El pabellón añil
alberga a los invitados. Decenas de lacayos escrutan ademanes y
mohines en busca de sus deseos agazapados. Doblegados, sin voluntad
propia, colman los caprichos de la exquisita grey. Así, el sirviente
del cíclope recolecta sin pausa las lágrimas de cristal que
desprende el ojo del gigante. Una ondina humedece a intervalos, con
agua salina, las escamas del tritón de dos colas, rescatado de una
almadraba en el mar de los Sargazos. El amolador de navajas afila el
asta despuntada del último unicornio conocido. Los siervos afanosos
detienen por unos momentos su labor de filigranas. Dejan paso a la
concertista, que se adentra vestida de nácar en la bóveda de los
instrumentos de cuerda. Detrás, sosteniendo la larga cauda del
vestido de coral de arrecife, camina una esclava que la escolta hasta
la silla ambarina.
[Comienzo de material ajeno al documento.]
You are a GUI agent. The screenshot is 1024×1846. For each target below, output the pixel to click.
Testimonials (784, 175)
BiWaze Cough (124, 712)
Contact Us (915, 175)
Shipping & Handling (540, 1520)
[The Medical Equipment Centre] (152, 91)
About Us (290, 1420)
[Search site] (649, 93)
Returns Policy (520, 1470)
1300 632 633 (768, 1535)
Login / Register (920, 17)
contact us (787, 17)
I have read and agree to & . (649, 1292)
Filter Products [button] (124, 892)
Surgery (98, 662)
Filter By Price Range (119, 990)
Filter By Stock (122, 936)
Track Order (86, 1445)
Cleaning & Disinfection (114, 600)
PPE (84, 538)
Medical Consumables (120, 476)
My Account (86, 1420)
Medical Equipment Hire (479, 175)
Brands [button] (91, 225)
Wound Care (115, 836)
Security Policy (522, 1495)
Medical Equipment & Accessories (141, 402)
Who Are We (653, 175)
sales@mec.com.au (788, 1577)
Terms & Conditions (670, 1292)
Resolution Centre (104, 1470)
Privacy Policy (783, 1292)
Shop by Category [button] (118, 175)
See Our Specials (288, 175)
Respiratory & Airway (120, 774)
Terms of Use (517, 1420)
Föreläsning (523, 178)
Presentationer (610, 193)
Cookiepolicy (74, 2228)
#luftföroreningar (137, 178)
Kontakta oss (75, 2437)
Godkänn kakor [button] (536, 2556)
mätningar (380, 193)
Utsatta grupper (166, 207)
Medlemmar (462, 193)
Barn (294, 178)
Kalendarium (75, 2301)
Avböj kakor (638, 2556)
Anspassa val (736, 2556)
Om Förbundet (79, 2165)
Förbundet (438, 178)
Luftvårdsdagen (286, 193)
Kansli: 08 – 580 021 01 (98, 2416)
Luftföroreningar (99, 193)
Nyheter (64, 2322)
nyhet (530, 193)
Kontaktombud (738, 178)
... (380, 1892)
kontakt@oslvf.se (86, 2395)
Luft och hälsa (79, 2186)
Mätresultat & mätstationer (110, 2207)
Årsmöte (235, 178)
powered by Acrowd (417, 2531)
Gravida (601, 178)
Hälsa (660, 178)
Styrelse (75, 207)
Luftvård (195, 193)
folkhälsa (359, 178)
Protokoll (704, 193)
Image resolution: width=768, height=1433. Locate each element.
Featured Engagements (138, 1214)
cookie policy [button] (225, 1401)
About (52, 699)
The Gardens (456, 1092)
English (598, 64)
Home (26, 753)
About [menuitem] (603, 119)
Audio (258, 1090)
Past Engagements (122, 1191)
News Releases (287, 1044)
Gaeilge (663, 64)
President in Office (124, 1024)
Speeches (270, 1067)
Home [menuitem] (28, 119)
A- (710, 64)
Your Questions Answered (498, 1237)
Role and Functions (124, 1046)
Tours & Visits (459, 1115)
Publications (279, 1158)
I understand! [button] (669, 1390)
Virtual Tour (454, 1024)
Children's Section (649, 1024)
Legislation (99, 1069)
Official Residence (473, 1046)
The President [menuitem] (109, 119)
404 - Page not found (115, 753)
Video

Una vez sentada, la doncella, con movimientos
rápidos pero certeros le hará la manicura, con urgencia, de una uña
malograda. La clepsidra indica entonces el instante esperado. La
pianista, frente al clavicordio, posará sus palmas hexadáctiles en
el teclado y ofrecerá con brillantez prodigiosa, el Concierto
malabar para tres manos y un meñique.
Mi propuesta para el concurso de ENTC del mes de junio. El tema es Monstruos.